■ Text segment ■

---+---

The sea wall was a government project, but the land reclamation in the bay only had oversight from the city’s administration, which soon invited private investors into the fold. So far, a few of the artificial islands are already underway.  

However, in September of 2016, the Jakarta Corruption Court found former Agung Podomoro Land (APL) director Ariesman Widjaja guilty of bribing a former legislator. The bribe was an attempt to influence deliberations on two draft bills concerning Jakarta’s Zoning Plan and Coastal Northern Territory for the period 2015 to 2035, according to Indonesia Investments.

The bribe was also meant to sway the North Jakarta Strategic Area Regional Spatial Plan. Former city councillor Muhammad Sanusi was the alleged recipient of the money and he was also named as a suspect in the case.

Widjaja was sentenced to three years in prison and given a slap on the wrist with a fine of Rp.200 million (US$15,300). He was even given the option to parlay that fine into three more months of prison time. Widjaja’s assistant, the person who actually delivered the bribe money, was also given a 3.5-year prison sentence and an Rp.200 million fine.

Property Cash Stash

Most people in Indonesia are aware to one degree or another about the government’s tax amnesty programme. The initiative actually fell short of its ambitious collection goals (only pulling in a mere US$11 billion of the targeted US$75 billion in repatriated funds). But one interesting thing did happen as a result. The programme shone a bright light on the pervasive nature of tax evasion by the country’s richest individuals. Property played a unique role in the story.

The reason the collection target was not reached was because an estimated 50 percent of the overseas holdings were in the form of property (apartments and buildings).

Intelligence collected on billions of previously undeclared assets has provided interesting revelations into into not only what locals have stashed away abroad, but also what they have hidden at home in the form of untaxed real estate in the archipelago.

Authorities and officials were surprised by the amount of newly disclosed local assets that surfaced as a result of the tax amnesty programme, which exceeded Rp.3.6 trillion (US$270 billion). This was ridiculously larger than the US$77.6 billion in assets suspectedly kept abroad by the country’s elites.

---+---

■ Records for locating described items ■
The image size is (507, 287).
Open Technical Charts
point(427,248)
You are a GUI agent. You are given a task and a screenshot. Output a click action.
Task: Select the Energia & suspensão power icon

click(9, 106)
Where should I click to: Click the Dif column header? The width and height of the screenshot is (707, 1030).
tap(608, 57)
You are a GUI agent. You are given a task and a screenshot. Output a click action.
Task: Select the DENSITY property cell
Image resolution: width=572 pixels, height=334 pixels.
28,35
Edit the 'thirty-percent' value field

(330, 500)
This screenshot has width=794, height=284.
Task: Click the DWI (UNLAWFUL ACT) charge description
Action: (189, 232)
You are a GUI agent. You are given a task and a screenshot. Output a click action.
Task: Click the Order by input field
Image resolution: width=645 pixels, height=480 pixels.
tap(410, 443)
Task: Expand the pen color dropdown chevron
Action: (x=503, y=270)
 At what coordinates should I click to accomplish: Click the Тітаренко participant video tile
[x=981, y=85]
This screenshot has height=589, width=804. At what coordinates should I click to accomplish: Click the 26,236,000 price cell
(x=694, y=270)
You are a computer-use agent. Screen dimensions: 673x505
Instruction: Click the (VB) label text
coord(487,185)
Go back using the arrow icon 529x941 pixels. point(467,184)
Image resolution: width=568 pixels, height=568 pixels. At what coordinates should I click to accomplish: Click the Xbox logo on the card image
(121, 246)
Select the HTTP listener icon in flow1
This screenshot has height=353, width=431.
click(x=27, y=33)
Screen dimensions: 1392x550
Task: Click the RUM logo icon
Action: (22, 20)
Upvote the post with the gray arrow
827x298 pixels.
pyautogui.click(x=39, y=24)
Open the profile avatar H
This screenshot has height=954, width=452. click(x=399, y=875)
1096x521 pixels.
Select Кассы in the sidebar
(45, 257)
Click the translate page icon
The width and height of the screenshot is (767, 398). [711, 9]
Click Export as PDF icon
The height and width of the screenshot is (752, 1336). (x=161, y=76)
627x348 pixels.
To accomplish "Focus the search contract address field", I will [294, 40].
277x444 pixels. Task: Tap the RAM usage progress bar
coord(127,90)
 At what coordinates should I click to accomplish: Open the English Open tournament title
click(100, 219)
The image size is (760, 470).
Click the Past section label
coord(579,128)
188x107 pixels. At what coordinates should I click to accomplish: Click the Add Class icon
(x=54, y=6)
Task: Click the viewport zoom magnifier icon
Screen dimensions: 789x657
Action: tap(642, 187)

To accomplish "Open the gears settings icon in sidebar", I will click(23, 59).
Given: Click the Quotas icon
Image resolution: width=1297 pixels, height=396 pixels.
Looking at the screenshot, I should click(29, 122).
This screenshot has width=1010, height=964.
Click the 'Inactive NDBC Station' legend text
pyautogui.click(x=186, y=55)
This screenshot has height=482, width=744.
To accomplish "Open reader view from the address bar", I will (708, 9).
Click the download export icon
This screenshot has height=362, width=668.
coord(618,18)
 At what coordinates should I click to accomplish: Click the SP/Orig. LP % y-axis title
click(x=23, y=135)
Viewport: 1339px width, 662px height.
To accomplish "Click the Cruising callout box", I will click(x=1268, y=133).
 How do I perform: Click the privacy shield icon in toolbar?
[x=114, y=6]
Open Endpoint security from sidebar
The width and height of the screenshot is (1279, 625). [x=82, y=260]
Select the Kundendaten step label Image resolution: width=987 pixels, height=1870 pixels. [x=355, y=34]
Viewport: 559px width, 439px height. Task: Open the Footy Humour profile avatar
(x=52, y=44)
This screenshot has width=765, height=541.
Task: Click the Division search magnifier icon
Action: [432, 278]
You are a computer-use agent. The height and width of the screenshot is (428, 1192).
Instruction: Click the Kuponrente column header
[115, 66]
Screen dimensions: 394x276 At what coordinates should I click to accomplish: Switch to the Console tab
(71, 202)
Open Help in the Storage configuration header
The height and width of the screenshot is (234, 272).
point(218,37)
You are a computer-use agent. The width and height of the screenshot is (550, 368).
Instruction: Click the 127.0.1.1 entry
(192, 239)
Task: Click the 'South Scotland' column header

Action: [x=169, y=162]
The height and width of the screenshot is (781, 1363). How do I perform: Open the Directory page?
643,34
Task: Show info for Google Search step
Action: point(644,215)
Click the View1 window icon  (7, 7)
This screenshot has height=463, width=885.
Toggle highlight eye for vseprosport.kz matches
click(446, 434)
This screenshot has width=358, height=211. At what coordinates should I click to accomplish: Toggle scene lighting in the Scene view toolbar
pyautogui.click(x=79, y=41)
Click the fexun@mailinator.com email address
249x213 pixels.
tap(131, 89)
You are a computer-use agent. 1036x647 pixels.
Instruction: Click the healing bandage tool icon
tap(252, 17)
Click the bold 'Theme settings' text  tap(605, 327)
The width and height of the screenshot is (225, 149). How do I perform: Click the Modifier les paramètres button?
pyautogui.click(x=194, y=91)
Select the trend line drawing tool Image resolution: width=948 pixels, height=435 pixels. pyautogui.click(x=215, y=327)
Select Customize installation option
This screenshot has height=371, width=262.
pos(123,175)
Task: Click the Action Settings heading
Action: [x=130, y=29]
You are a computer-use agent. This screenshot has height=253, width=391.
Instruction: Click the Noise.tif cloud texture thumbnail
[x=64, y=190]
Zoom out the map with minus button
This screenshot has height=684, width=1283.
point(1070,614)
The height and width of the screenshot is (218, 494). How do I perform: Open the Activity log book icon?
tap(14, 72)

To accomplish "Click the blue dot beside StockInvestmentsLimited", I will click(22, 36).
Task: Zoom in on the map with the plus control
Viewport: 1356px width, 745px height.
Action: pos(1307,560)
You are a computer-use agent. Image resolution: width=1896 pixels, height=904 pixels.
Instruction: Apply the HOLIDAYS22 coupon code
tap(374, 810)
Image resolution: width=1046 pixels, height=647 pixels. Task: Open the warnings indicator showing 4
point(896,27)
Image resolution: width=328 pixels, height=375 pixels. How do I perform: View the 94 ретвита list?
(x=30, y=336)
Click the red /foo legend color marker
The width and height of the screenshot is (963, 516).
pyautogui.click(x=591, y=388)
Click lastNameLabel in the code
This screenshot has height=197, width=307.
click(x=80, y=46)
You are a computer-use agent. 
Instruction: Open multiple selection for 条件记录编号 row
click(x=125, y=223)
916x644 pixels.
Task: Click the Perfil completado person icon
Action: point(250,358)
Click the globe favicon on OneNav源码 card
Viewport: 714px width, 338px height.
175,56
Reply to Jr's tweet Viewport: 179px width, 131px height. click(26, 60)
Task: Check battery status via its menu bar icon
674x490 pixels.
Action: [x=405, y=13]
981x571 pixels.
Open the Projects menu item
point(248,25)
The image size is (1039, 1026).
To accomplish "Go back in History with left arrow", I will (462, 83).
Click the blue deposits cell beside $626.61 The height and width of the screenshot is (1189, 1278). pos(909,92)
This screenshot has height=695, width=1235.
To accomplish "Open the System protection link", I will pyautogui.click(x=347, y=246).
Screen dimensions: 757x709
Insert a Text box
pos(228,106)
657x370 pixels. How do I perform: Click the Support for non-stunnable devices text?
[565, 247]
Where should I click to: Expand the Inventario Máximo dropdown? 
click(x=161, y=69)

---+---

■ Tasks to carry out ■
1. In the Indonesia text, swap "archipelago" for "country" and write out the part from "The reason the" up to and including "the country’s elites.".
2. According to the Indonesia text, how much did the tax amnesty programme actually collect, and what was its target?

■ Expected responses ■
1.
The reason the collection target was not reached was because an estimated 50 percent of the overseas holdings were in the form of property (apartments and buildings).

Intelligence collected on billions of previously undeclared assets has provided interesting revelations into into not only what locals have stashed away abroad, but also what they have hidden at home in the form of untaxed real estate in the country.

Authorities and officials were surprised by the amount of newly disclosed local assets that surfaced as a result of the tax amnesty programme, which exceeded Rp.3.6 trillion (US$270 billion). This was ridiculously larger than the US$77.6 billion in assets suspectedly kept abroad by the country’s elites.

2. It collected US$11 billion against a target of US$75 billion.